Sad to say, I even started a flash mob in high school when I invited friends - and strangers - to a party at my house after our team's state basketball tournament win. Problem was, my parents knew nothing about it.

The masses arrived and milled around on our lawn for what seemed like years before my mother finally gave her approval.

Thank God she did, because my house could have easily been turned into a place to flash fight, even though we only wanted to dance to "Flash Light."

Flash with purpose

These days, the term flash mob seems as amorphous as a flash mob itself.

Modern-day flash-mobbers usually flock to specific public places to do something creative. In Sweden, they busted a move in a train station to Michael Jackson's "Thriller." A couple of years ago at Grand Central Station, 200 mobbers froze for five minutes on the grand concourse. Heck, when Oprah celebrated her 24th anniversary in Chicago, thousands of flash-mobbers converged on the Magnificent Mile and danced to the Black Eyed Peas.

In most cases, flash-mobbers are summoned through texts, tweets, or IMs or from friends' Facebook status updates.

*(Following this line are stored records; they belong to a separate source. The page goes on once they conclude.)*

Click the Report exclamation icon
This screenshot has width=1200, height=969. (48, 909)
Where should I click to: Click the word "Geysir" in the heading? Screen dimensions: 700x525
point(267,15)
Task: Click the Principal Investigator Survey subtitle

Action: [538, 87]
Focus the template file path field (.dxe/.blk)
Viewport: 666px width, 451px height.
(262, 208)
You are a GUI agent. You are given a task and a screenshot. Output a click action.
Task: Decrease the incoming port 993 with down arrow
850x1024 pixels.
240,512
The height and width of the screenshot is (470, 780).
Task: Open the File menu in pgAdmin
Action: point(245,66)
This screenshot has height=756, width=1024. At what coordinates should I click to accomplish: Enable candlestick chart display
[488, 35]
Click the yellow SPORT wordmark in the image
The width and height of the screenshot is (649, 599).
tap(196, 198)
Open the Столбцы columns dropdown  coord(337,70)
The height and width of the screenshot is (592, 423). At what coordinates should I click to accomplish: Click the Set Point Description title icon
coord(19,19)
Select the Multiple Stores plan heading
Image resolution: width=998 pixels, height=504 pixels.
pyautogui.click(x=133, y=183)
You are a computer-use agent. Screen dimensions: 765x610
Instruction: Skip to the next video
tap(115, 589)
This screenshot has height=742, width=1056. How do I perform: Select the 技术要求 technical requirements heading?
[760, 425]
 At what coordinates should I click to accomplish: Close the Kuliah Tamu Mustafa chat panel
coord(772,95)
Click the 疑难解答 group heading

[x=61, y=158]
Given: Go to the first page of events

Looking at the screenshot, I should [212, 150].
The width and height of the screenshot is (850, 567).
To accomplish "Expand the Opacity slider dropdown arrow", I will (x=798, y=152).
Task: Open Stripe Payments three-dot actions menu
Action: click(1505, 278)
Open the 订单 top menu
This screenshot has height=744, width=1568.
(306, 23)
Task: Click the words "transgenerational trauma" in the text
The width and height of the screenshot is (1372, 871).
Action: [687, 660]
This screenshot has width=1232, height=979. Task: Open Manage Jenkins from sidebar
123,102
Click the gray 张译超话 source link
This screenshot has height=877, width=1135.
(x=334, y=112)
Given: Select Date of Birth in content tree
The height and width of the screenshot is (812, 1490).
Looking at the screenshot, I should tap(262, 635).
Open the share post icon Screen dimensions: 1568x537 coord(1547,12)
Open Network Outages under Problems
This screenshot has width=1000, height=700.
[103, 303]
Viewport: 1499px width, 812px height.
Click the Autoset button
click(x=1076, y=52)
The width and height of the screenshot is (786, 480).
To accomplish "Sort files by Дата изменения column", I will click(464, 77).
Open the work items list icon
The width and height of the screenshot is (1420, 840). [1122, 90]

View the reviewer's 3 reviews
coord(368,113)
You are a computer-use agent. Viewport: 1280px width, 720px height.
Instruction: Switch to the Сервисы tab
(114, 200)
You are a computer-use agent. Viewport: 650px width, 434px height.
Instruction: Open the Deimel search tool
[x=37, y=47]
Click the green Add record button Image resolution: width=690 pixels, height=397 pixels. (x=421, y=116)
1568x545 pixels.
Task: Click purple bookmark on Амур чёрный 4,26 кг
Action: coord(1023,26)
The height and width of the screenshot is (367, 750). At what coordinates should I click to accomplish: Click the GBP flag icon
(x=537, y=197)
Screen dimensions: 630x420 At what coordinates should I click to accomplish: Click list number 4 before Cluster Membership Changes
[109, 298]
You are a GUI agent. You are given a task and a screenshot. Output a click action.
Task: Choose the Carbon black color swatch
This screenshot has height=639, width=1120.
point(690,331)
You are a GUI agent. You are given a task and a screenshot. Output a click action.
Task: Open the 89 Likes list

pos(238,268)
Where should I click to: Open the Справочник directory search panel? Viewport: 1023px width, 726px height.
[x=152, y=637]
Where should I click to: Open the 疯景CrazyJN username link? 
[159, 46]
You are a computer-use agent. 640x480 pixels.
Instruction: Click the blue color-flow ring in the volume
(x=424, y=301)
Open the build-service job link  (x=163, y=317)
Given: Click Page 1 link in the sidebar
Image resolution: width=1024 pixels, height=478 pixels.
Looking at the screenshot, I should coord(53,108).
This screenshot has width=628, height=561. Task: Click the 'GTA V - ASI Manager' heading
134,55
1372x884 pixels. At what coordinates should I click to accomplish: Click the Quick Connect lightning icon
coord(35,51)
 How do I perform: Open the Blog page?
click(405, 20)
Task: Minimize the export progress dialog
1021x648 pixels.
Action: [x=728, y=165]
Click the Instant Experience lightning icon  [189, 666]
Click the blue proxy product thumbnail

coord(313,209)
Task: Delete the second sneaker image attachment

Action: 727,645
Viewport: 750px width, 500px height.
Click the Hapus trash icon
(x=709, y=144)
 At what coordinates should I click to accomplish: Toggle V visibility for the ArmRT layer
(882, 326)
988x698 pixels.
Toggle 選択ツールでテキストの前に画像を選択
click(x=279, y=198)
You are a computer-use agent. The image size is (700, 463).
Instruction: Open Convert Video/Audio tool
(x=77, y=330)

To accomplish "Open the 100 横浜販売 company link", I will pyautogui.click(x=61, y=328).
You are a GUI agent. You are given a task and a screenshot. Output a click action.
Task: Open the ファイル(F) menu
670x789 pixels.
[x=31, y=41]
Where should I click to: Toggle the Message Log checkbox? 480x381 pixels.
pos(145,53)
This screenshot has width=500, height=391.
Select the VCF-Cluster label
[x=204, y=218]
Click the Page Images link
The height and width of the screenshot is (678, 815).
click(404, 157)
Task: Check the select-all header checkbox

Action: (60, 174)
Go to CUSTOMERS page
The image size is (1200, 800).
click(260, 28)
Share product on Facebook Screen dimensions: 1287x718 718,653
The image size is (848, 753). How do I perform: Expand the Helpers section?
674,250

Which was how teens knew to go to South Street on a spectacular spring evening Saturday, said Rashida Ali-Campbell, founder of LoveLovingLove Inc., a grassroots group that serves disadvantaged youths in Philadelphia. Some of her student clients shared their Twitter accounts with her.

Come to South Street and South Street is poppin, they tweeted.

Ali-Campbell said the kids had told her that as the evening progressed, the tweets got more specific: There's a lot of girls at Barefeet Shoes.

"It started to escalate when some people saw the opportunity to be anonymous in a crowd in case they wanted to start trouble," she said.

Problem was, too many kids arrived for the street - and the cops - to handle. And once they arrived, then what?

Which is the problem. They came with nothing to do. And it takes only a few random troublemakers to endanger everyone - including the flash-mobbers themselves.

Bravo to Police Commissioner Charles H. Ramsey for striking the right tone.

While he pointed out that most of the flash-mobbers who went to South Street last weekend were good kids, he had no problem taking a tough stance and saying what needed to be said.

He chastised parents for their lack of responsibility for their children.

"Why don't you try sitting down and spending some time with them instead of throwing them in front of the TV or out on the streets to find something to do?" a disgusted Ramsey said this week. "I mean, you had 'em. You raise 'em. You take care of 'em."

Which could have averted what went down on South Street, where scuffles broke out and some businesses closed. Or could have prevented last month's unruliness in Center City, which led to 15 arrests after hundreds of students converged downtown. The ones who were up to no good broke off and assaulted pedestrians, while others ran roughshod through Macy's, knocking over displays and shoppers.

Ramsey also warned kids that by the time they land in police custody, it's already too late.

Here's the thing with flash mobs: They usually show up with something to do - and that something doesn't include violence and mayhem.

Imagine if kids gathered en masse to do a community cleanup, or pass out flowers. Even do the electric slide.

Talk about being seen.

The point is to do something positive and eye-catching, memorable for its innovation and not its destruction.

I'm hoping that more and more concerned parents will make their presence felt, like the ones who tipped off the cops a few days ago with their own texts.

They're the ones who know that a bad decision can turn into a lifelong consequence in a flash.